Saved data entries
* * *

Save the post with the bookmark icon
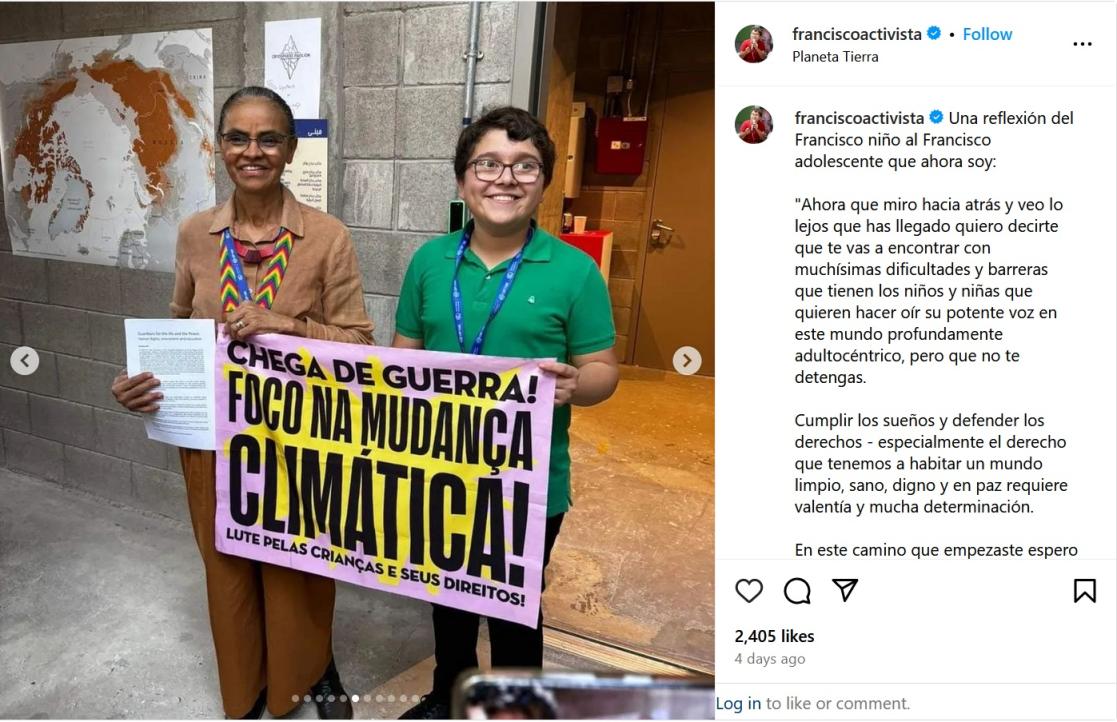The image size is (1117, 722). point(1084,590)
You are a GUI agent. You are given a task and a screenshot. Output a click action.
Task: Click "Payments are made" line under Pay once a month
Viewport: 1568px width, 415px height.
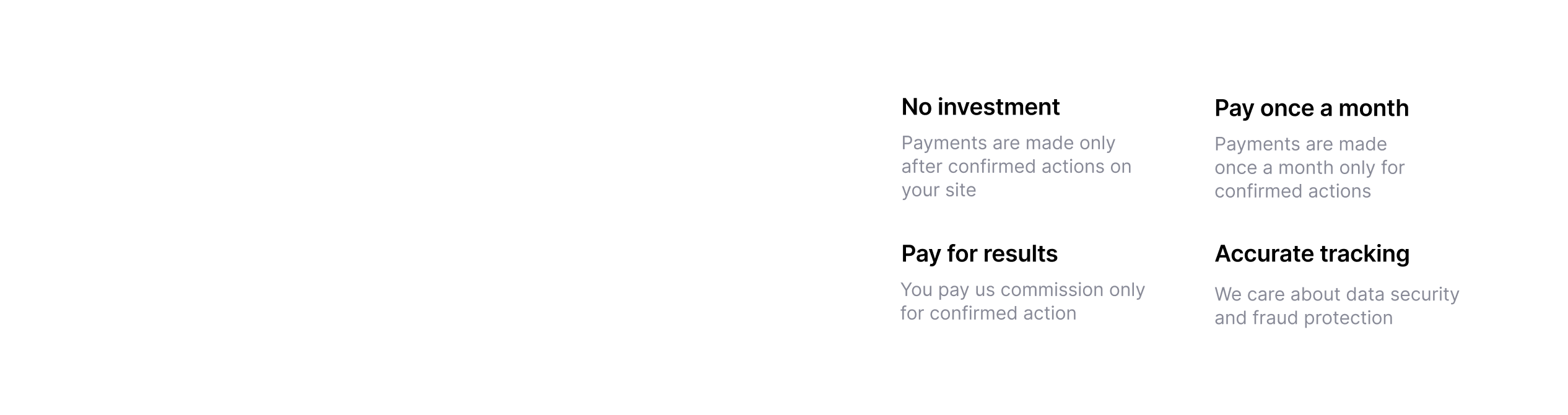(x=1300, y=144)
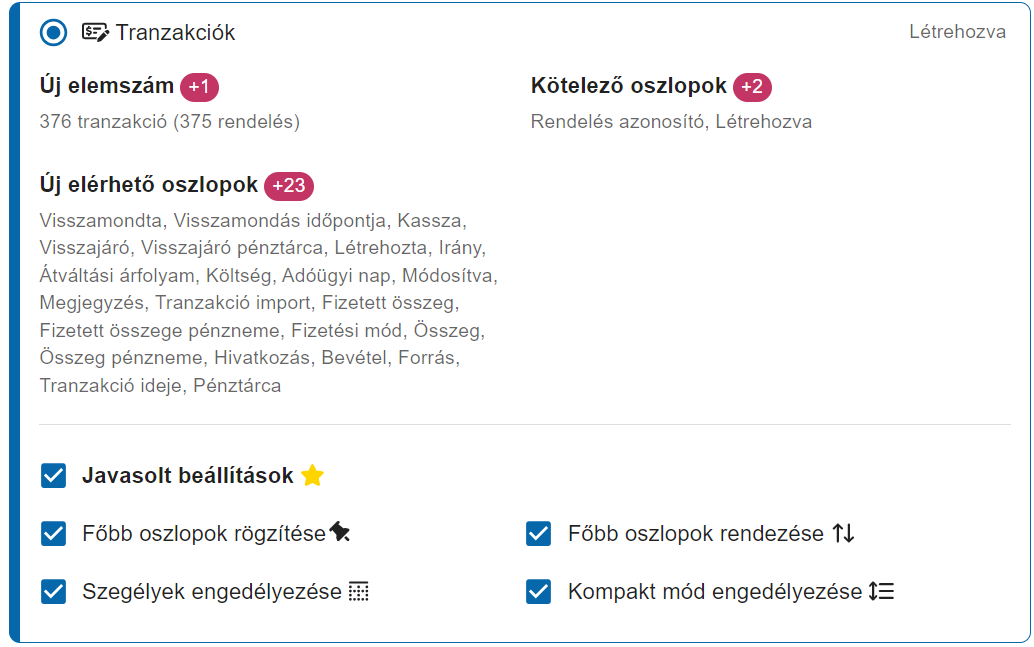This screenshot has height=647, width=1034.
Task: Uncheck the Javasolt beállítások checkbox
Action: click(x=53, y=476)
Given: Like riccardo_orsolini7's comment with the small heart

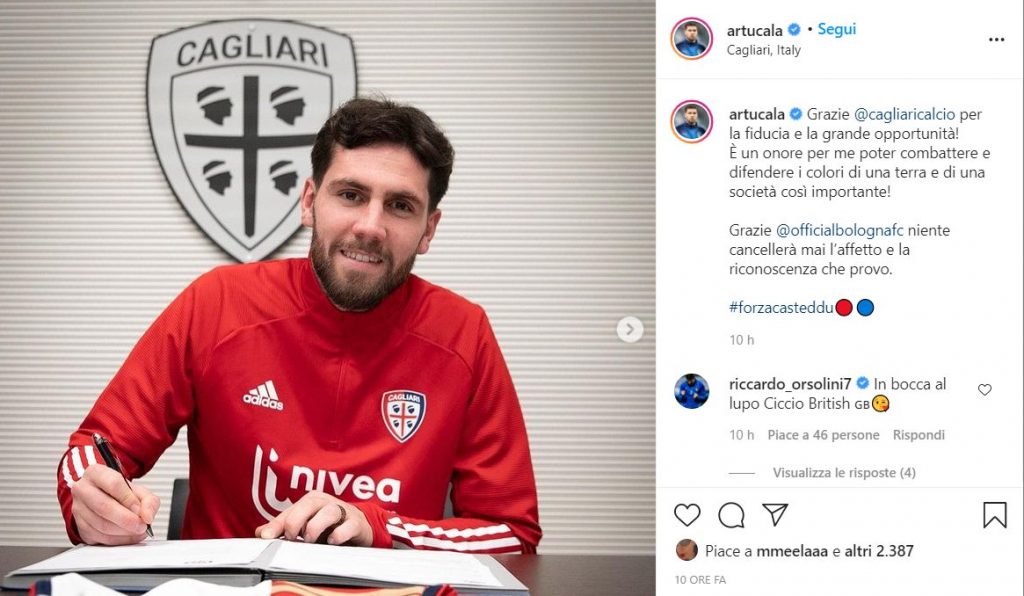Looking at the screenshot, I should tap(985, 390).
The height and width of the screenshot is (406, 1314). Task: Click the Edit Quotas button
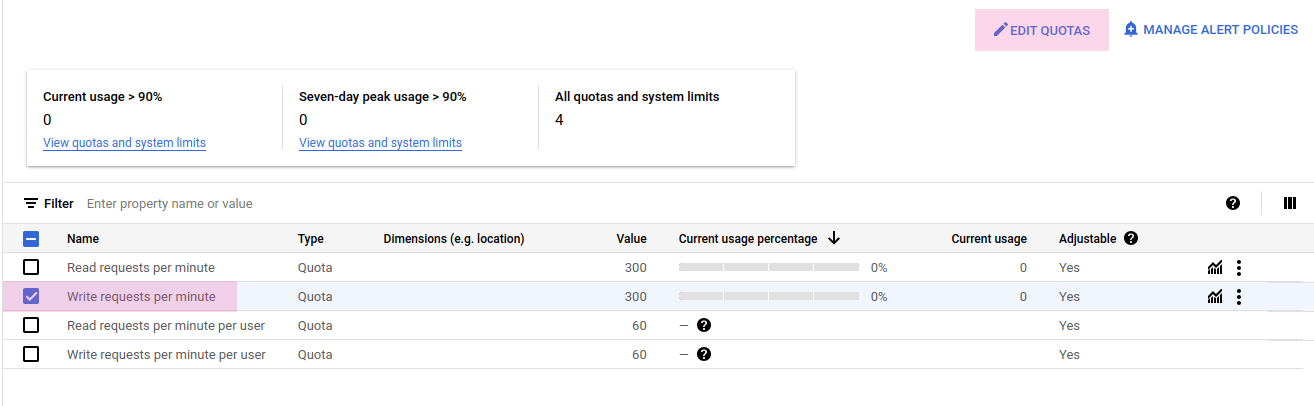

* * *

▶ **TASK OBJECTIVE**:
In the records above, transcribe exactly the lines from the one containing "Viewport: 1568px width, 415px height." through the last line, both included, and skip the pictures.

▶ **TASK RESPONSE**:
Viewport: 1568px width, 415px height.
(x=1300, y=144)
This screenshot has height=647, width=1034.
Task: Uncheck the Javasolt beállítások checkbox
Action: click(x=53, y=476)
Given: Like riccardo_orsolini7's comment with the small heart

Looking at the screenshot, I should tap(985, 390).
The height and width of the screenshot is (406, 1314). Task: Click the Edit Quotas button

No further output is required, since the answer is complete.